Fig. 2. Histone exchange activity of the H2A.B NCP.

a Schematic representation of the histone exchange assay. The NCP was incubated with the H2A-H2B dimer, in which the H2B protein was conjugated with the Alexa Fluor 488 fluorescent dye (H2A-H2B^fluo dimer). The samples were analyzed by native-PAGE. b–d Representative gel images of the histone exchange assay. The H2A NCP (1 µM) was incubated with the H2A-H2B^fluo dimer (0 µM: lane 1; 2 µM: lanes 2, 3, and 4) for 10 (lane 2), 120 (lane 3), and 360 (lanes 1 and 4) minutes.
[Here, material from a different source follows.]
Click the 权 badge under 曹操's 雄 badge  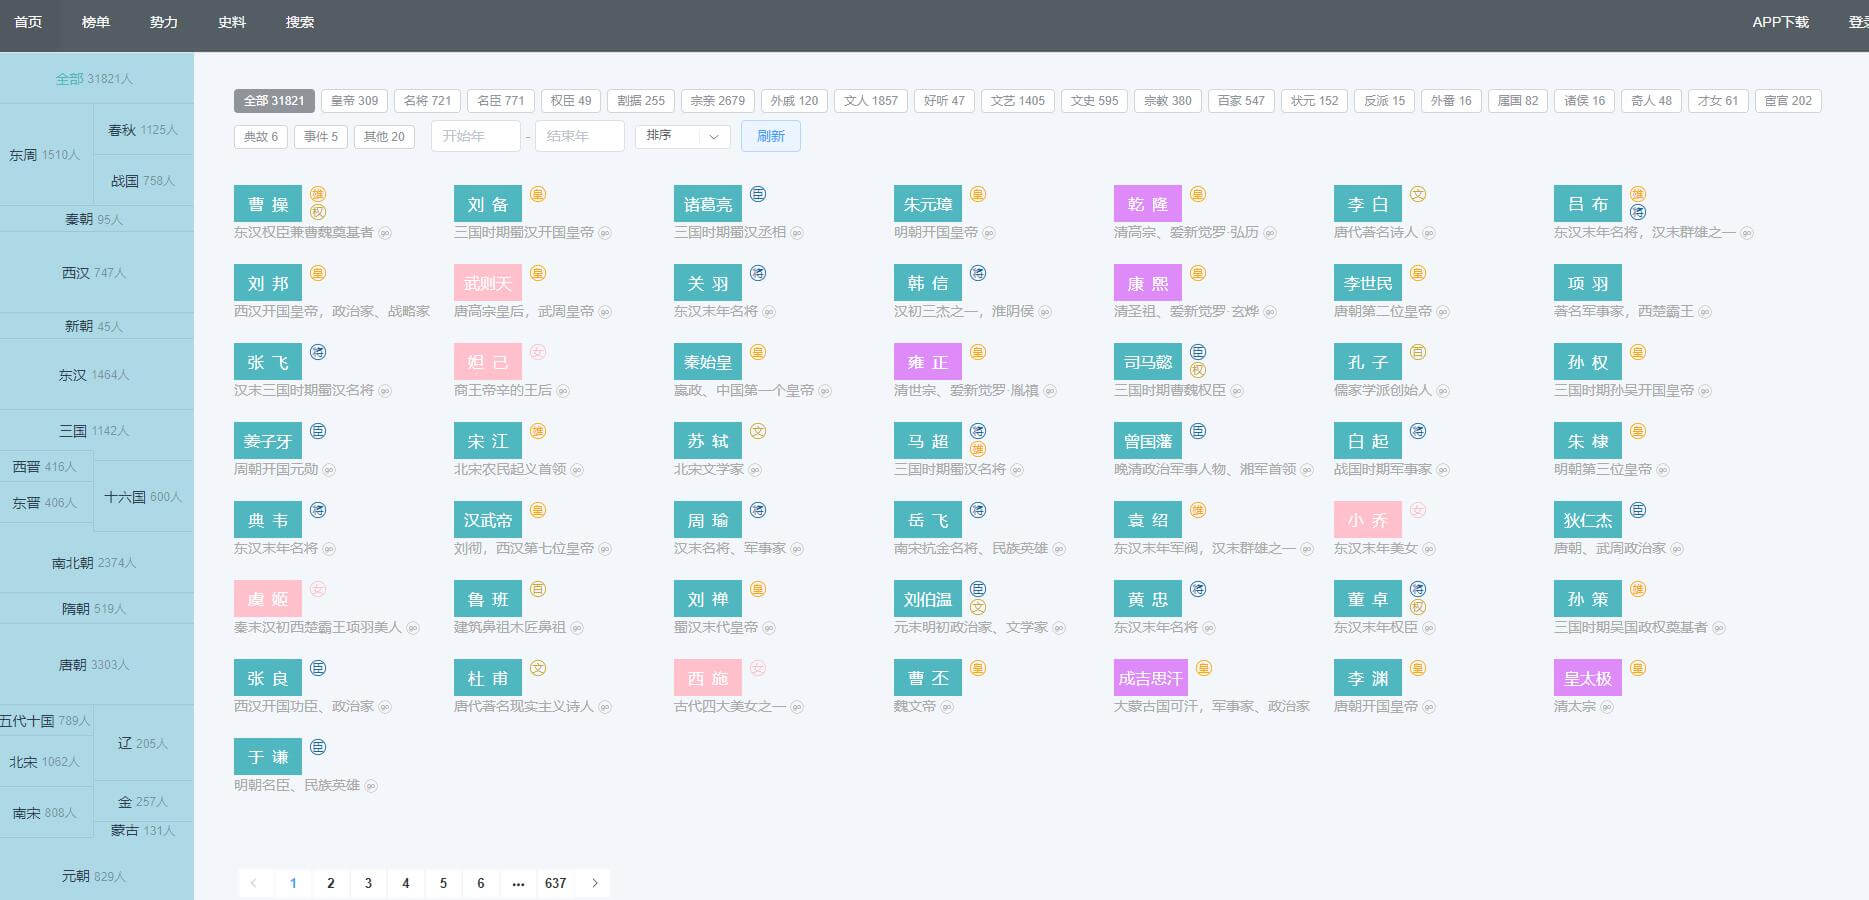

The H2A.B NCP (1 µM) was incubated with the H2A-H2B^fluo dimer (0 µM: lane 5; 2 µM: lanes 6, 7, and 8) for 10 (lane 6), 120 (lane 7), and 360 (lanes 5 and 8) minutes. After the incubation, the samples were analyzed by native-PAGE. The gels were visualized by ethidium bromide staining, or through the Alexa488 conjugated with the H2A-H2B dimer. b Ethidium bromide; c Alexa488 (H2A-H2B^fluo); d Overlay of ethidium bromide (green) and Alexa-488 (magenta). The asterisk indicates the NCP-histone complexes. Reproducibility is confirmed by three independent experiments, and the results are presented in Supplementary Fig. 3. The uncropped gel images are shown in Supplementary Fig. 9.